Actually, that's the whole point of RDBs: that you can alter your data model (in most cases) just by a simple DDL+DML query. And it is with NoSQL that you have to manually download all the affected data from the DB, run the transformation with consistency checks, and upload it back. Or, alternatively, you have to write your business logic so that it can work with/transform on-demand all the different versions of data objects, which to my taste is even more of a nightmarish scenario.
The benefits of going schemaless in the early stages of development are highly suspect in my experience. The time that one might save in data modeling and migrations comes out from the other end with shittier code that’s harder to reason about.
My perspective is that using NoSQL does not save time in data modeling and migrations. Moreover, one has to pay in increased time for these activities, because
(a) in most cases, data has to follow some model in order to be processable anyway, the question is whether we formally document and enforce it at a relational storage, or leave it to external means (which we have to implement) to benefit from some specifically-optimized non-relational storage,
(b) NoSQL DBs return data (almost) as stored, one cannot rearrange results as freely as with SQL queries, not even close, thus much more careful design is required (effectively, one has to design not only schema but also the appropriate denormalization of it),
(c) migrations are manual and painful, so one had better arrive at the right design at once rather than iterate on it.

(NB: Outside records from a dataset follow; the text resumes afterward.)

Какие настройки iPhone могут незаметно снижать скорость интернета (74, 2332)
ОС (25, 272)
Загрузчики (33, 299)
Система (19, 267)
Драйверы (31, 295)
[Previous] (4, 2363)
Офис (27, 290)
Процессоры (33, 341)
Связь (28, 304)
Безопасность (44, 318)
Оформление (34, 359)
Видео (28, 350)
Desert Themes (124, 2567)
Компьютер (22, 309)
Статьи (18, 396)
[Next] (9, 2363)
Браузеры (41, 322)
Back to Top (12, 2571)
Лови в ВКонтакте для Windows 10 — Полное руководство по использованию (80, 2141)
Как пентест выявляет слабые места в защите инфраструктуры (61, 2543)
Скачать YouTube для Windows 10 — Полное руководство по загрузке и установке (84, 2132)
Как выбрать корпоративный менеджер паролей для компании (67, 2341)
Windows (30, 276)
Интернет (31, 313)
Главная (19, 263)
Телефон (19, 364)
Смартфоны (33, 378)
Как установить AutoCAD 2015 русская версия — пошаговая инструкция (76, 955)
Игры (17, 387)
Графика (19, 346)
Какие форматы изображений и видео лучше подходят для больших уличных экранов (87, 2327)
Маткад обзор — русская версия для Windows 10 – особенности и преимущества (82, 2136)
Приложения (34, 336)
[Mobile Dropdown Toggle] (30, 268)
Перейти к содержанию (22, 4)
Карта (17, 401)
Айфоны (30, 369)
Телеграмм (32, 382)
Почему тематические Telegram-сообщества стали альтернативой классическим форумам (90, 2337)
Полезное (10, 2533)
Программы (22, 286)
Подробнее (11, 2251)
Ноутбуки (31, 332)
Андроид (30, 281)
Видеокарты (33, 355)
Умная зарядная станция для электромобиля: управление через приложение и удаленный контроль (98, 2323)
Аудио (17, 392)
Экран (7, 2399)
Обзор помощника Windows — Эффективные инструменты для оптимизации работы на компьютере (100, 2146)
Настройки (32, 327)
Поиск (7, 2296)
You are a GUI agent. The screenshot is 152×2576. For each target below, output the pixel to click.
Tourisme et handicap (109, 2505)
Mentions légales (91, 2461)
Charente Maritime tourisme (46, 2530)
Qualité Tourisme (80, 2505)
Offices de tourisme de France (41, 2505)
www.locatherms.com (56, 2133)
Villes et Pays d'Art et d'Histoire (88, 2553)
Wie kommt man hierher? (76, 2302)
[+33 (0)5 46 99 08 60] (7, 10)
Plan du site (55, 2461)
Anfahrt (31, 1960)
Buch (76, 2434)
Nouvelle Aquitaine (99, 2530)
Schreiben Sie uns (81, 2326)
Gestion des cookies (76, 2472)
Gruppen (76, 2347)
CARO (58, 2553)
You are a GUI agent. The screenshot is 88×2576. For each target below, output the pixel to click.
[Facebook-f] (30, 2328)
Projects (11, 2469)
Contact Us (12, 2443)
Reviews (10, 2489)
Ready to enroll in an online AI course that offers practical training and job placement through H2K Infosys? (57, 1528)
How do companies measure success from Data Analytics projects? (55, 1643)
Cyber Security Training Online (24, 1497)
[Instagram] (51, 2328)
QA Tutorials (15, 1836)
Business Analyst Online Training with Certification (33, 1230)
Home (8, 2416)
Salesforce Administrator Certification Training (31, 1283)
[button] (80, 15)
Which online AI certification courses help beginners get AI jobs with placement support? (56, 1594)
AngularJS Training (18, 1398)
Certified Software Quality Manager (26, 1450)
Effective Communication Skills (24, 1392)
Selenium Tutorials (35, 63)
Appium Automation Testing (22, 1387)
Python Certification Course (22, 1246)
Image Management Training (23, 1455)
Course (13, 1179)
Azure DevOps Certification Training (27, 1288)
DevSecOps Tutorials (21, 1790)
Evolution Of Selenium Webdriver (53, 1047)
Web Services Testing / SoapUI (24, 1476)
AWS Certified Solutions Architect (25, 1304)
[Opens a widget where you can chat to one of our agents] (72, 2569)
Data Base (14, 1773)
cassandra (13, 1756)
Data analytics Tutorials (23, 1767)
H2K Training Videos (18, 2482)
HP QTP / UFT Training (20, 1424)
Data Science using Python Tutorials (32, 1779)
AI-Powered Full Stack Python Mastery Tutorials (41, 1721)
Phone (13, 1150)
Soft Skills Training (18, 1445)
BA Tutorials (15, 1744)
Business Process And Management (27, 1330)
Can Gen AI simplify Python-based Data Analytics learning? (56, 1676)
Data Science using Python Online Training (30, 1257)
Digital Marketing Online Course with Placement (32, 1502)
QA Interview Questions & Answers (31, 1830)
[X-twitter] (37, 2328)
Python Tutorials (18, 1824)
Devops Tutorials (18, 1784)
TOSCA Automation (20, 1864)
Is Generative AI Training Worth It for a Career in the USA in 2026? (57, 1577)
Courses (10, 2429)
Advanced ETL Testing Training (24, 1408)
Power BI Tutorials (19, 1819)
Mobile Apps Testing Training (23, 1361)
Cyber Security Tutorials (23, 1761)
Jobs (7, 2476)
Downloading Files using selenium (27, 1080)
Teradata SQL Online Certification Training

That is, of course, if one doesn't want to deal with piles of shitty code and even more shitty data.
It's not an issue with size. It's an issue with race conditions. With Mongo I can update a.b and a.c concurrently from different nodes and both writes will set the right values.
You can't do that with PG JSONB unless you lock the row for reading...
What?? That's an insane argument. That's like saying if one client sets column X to 1 and another client concurrently sets SET y = 2, one client's writes will be LOST. It shouldn't, and it doesn't. If it did, nobody would use Postgres. This issue only exists with PG's JSON impl.
What?? That’s an insane way to describe what I’m talking about. Data/transaction isolation is very complex and extremely specific to every use case, which is why database engines worth anything let you describe to them what your needs are. Hence why when one client writes to Y they specify what they think X should be if relevant and get notified to try again if the assumptions are wrong. An advantage of specifying your data and transaction model up front is that it will surface these subtle issues to you before they destructively lose important information in an unrecoverable manner.